There will still be a “special conference” of the Labour Party in March. Previously, such events have been held only to pass historic rule changes, such as the rewriting of Clause IV, or to elect new leaders. This conference will not be so memorable. It will be on the same date and at the same venue (the ExCeL centre in London’s Docklands) as the party’s local government conference. This will save money, and have the benefit, from Miliband’s point of view, of making it seem like a bit of procedural business at the start of a meeting of local councillors.
The special conference may be asked to pass one rule change and some waffle. The change will be to require trade unionists who want part of their union subscription to go to the Labour Party to “opt in” to the deal, rather than the present rule by which union members who don’t want to contribute to Labour have to “opt out”. There may be a second non-waffle rule change, to allow the party’s candidate for the London mayoral election in 2016 to be chosen in a US-style primary election, but that is now in doubt. Then there will be some general guff and guidelines about “fairness and transparency” in the selection of Labour candidates, after the local difficulty in Falkirk.
The opt-in rule is why Labour delegates are being recalled from leaflet-delivering duties. It is to give effect to a fine speech Miliband delivered in July, in which he declared that no one should be “paying money to the Labour Party in affiliation fees unless they have deliberately chosen to do so”. That was after he discovered what had been going on in Falkirk, where Unite, Britain’s largest union and the one that delivered the Labour leadership to him, had been trying to secure the selection of its favourite as the Labour candidate and therefore the Labour MP. This included the sort of thing that I naively assumed was normal in a selection battle in a safe seat held by any party, such as signing up people as members without their knowledge. But Miliband was “fizzing with fury” and did the brave thing of saying, without knowing whether he could deliver it, that the unions’ link with the party had to be changed.
At which point the cynics asked: why bother? Well, it doesn’t matter as much as Labour’s policy on the economy – and our ComRes poll today offers some good news for Miliband on that, in that voters expect better public services under Labour but think taxes would be no higher than under the Conservatives. Either they expect a miracle of public sector productivity or they think that more borrowing is a good idea, after all.
However, the union role in the Labour Party does matter because it says something about the kind of party for which people are being asked to vote. Last week, Len McCluskey, the general secretary of Unite, made it brutally clear that Labour is and will remain a party in which his clique holds not total power but influence and a blocking veto. The union’s executive council submitted its response to Labour’s consultation on the changes. It might as well have said: “Unite welcomes any proposals for reforming the link between Labour and the unions, provided nothing changes.”
It accepted that its members should have to make a positive decision to contribute to Labour funds, provided that union leaders still hold 50 per cent of the vote at conference. This makes no sense, because those block votes are cast in the name of Labour supporters, who would, after the reform, have a direct relationship with the party. McCluskey’s gang also say they are “opposed to the principle of open primaries” to select Labour’s London mayoral candidate, so that rule change is unlikely to be put to the special conference, in which half the votes are held by union leaders, and the largest part of that half is controlled by McCluskey.

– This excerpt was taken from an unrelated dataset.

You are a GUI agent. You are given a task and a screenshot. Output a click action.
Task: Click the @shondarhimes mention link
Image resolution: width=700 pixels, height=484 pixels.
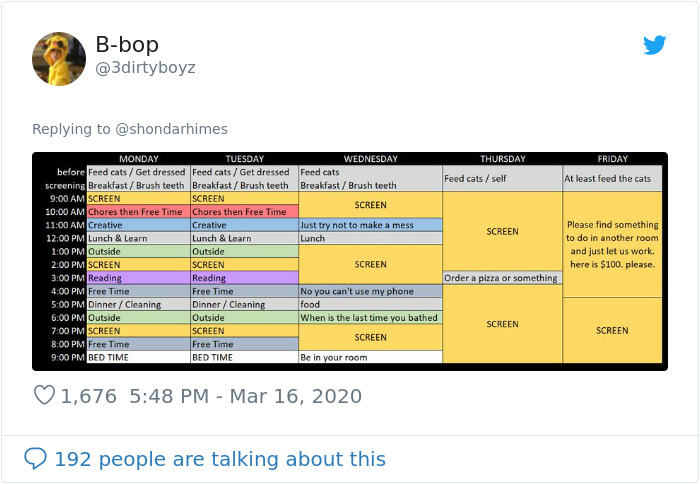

The faction in charge of Unite does not trust the union’s members. Its submission says Unite “cannot support any proposal that would lead to the collective voice of Unite being expressed solely through individual Unite members scattered across the constituency parties”. What a tragic picture this conjures up, of poor Unite members “scattered” to the four winds, in fearful isolation, the purity of their socialism diluted by contact with mere Labour Party members in the constituencies. The ruling faction does not make this argument because it believes in some mystical quality of the “collective”, although there are plenty on the left who do, but because it understands the Leninist principle of democratic centralism. It controls Unite’s executive council and therefore the union’s block vote at Labour conference.
Miliband tried, but the change he will secure next March is so small that he would have done better not to advertise that he is still the prisoner of the union faction bosses who lifted him to the Labour leadership in the first place.